Мать тихо заскулила. Отец многозначительно взглянул на нее:
– С тобой мы отдельно поговорим, хватит уже… – подхватил мой чемодан, узел с едой и открыл дверь, – иди.
Мать вытерла слезы, обняла меня на прощание и шепнула:
– Все пройдет – перебесится. Я просить буду, молиться Пресвятой Богородице. А нет, так и сама тебя разыщу, верну – не бойся!
Я плакала. Было обидно. Все предатели, притворщики вокруг! Даже отец не поверил мне, не защитил. И мать со своей Пресвятой Богородицей – что это с ней? Никогда верующей не была. Что это значило?
В машине рядом с шофером сидел какой-то невзрачный мужичок в нелепой сдвинутой набок шапке. Отец кивнул на меня:
– Вот, Федотыч.
Мужичок обернулся, мельком взглянул на меня, но ничего не сказал. Ехали молча. Было неловко говорить при посторонних. И отец ведь этого не любил. Я все думала: куда мы едем? На дачу? Переждать несколько дней? Тогда зачем столько вещей?
Машина остановилась. Я выглянула и поняла, что мы на Белорусском вокзале:
– Пап, куда мы едем?
Отец отмахнулся:
– Молчи!
Я не узнавала его. Да, я была виновата, заслужила, чтобы он злился на меня. Еще как! Но хотела объяснения: что меня ждет? Что я могу сделать, чтобы загладить свою вину? И наконец, когда смогу вернуться домой?

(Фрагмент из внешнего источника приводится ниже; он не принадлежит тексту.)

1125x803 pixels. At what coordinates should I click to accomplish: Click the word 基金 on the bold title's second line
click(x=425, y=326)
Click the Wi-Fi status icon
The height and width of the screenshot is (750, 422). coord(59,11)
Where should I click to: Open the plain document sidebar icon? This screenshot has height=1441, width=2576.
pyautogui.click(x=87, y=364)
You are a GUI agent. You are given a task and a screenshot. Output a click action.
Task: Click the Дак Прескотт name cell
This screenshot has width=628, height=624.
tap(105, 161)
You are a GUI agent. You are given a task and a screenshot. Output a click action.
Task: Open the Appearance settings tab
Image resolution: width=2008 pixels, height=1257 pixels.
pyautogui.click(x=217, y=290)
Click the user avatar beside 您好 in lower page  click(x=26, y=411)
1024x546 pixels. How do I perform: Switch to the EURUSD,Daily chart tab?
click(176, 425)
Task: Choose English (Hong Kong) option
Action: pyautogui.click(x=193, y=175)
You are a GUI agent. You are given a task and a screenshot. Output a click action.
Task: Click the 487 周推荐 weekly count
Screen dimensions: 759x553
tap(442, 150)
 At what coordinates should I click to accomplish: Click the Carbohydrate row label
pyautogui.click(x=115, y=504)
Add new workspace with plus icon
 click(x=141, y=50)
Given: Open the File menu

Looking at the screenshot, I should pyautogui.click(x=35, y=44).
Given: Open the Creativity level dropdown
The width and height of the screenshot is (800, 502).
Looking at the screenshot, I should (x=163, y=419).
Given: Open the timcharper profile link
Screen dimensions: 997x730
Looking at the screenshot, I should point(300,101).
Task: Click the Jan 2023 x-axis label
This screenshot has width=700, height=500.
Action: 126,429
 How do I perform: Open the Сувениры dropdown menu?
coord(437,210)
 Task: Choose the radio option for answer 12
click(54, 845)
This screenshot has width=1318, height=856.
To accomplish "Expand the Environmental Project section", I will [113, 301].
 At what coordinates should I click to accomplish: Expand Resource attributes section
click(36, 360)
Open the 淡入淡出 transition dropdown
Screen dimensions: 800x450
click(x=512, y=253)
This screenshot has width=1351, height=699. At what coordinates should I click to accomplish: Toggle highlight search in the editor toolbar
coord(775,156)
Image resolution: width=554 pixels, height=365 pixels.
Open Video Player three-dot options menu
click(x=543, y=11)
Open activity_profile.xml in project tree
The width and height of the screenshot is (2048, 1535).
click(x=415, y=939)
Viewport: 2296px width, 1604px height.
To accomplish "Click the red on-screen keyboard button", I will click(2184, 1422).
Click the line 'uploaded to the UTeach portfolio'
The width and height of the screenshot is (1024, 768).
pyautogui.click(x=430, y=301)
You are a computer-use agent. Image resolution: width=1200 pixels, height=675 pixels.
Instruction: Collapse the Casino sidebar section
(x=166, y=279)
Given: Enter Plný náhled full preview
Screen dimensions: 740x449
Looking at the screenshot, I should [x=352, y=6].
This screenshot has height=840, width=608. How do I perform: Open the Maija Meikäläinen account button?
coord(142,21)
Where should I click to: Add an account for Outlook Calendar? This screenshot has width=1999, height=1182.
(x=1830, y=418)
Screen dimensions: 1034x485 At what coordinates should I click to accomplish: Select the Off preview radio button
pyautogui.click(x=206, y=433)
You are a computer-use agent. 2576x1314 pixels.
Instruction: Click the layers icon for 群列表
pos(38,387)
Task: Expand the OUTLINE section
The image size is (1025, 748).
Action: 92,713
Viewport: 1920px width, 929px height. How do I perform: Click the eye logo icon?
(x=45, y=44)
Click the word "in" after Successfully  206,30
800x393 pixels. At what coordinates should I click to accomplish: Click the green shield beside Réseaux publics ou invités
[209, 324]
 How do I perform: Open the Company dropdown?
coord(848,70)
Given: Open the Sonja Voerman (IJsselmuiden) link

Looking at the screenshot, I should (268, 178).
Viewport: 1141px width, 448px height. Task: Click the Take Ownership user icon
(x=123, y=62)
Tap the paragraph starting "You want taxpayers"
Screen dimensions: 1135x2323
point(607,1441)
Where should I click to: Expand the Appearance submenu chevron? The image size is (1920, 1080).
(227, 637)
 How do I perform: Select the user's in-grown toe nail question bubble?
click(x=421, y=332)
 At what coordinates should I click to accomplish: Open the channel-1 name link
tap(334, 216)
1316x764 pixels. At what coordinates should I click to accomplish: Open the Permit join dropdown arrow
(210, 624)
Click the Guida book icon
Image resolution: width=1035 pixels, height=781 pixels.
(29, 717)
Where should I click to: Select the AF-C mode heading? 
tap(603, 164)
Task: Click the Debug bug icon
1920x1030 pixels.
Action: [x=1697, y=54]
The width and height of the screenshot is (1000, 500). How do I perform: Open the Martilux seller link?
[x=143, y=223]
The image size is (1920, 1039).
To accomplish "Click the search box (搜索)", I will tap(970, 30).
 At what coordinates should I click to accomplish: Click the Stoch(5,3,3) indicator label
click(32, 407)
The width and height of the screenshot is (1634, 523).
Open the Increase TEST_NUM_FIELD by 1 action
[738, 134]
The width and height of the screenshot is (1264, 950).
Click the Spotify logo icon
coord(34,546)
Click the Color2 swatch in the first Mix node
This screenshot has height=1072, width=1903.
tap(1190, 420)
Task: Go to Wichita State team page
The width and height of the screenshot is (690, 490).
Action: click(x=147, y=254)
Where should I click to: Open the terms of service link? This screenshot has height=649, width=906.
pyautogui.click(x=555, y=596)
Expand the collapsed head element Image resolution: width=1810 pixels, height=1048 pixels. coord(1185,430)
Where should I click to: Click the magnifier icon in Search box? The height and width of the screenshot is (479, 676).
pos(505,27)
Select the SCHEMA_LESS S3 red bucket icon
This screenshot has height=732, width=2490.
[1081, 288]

Отец молчал. Федотыч побежал куда-то в здание вокзала. Я догадалась: наверное, за билетами. Снова стала умолять отца:
– Папка, миленький, ты прости меня. Я больше не буду! Буду всегда и во всем тебя слушаться! Позволь мне остаться. Буду лучше всех учиться. Скажи, что мне сделать?
Отец сказал:
– Ты уже все, что могла, так сказать, сделала. Погубила меня, всех нас, – и отвернулся.
Я плакала, снова стала каяться, умолять его, но он не обращал на меня внимания. Вернулся Федотыч. Отец отдал ему конверт и кивнул:
– Как договаривались. Глаз не спускай.
Подошел ко мне. Я заметила, как он устал и осунулся. Как постарел за эти несколько часов:
– Веди себя хорошо. Поняла? Там видно будет.
– Но папа… Куда же я… Это же несправедливо.
– Разочаровала ты меня, Нина…
Он не поцеловал, не обнял меня. Все наши папка – Нинон в одно мгновение умерли. Я не могла поверить в это, словно все было наваждением. Я не знала, что пройдут долгие годы, прежде чем снова увижу отца. И не буду рада этой встрече.